LazyJSON.jl implements yet another a different way of reading JSON data in Julia. I wrote this as a proof of concept and it is probably not production ready, but if you work with JSON data in a performance sensitive application, this approach might be beneficial. Documentation is in README.md
.
LazyJSON.jl provides direct access to values stored in a JSON text though standard Julia interfaces: Number, AbstractString, AbstractVector and AbstractDict.
LazyJSON is lazy in the sense that it does not process any part of the JSON text until values are requested through the AbstractVector and AbstractDict interfaces.
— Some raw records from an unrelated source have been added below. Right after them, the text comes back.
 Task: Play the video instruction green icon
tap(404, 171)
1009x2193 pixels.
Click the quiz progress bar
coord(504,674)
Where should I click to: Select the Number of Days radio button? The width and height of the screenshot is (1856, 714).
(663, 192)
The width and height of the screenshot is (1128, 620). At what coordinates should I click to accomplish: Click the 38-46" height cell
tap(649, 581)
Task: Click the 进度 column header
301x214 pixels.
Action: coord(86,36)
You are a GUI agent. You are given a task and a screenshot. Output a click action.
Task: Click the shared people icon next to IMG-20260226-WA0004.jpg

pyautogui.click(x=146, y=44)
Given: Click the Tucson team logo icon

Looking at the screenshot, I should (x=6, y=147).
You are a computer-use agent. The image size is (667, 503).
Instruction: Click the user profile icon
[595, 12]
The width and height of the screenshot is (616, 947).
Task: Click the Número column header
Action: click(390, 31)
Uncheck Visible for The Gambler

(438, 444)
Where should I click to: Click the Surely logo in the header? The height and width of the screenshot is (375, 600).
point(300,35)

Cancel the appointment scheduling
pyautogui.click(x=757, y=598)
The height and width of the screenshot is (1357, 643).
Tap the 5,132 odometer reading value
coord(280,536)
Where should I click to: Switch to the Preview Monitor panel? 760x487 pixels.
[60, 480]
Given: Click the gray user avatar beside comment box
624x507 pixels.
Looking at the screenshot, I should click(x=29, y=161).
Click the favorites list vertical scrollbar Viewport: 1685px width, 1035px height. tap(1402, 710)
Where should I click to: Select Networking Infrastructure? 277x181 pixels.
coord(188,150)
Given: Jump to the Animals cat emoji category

i.e. j = LazyJSON.value(jsontext)
does no parsing and immediately
returns a thin wrapper object.
j["foo"]
calls get(::AbstractDict, "foo")
, which parses just enough to find
the "foo"
field.
j["foo"][4]
calls getindex(::AbstractArray, 4)
, which continues paring up to
the fourth item in the array.
This results in much less memory allocation compared to non-lazy parsers:
JSON.jl:
j = String(read("ec2-2016-11-15.normal.json"))
julia> function f(json)
v = JSON.parse(json)
v["shapes"]["scope"]["enum"][1]
end
julia> @time f(j)
0.066773 seconds (66.43 k allocations: 7.087 MiB)
"Availability Zone"
LazyJSON.jl:
julia> function f(json)
v = LazyJSON.parse(json)
v["shapes"]["scope"]["enum"][1]
end
julia> @time f(j)
0.001392 seconds (12 allocations: 384 bytes)
"Availability Zone"
LazyJSON’s AbstractString
and Number
implementations are lazy too.
The text of a LazyJSON.Number
is not parsed to Int64
or Float64
form until it is needed for a numeric operation. If the number is only used in a textual context, it need never be parsed at all. e.g.
j = LazyJSON.value(jsontext)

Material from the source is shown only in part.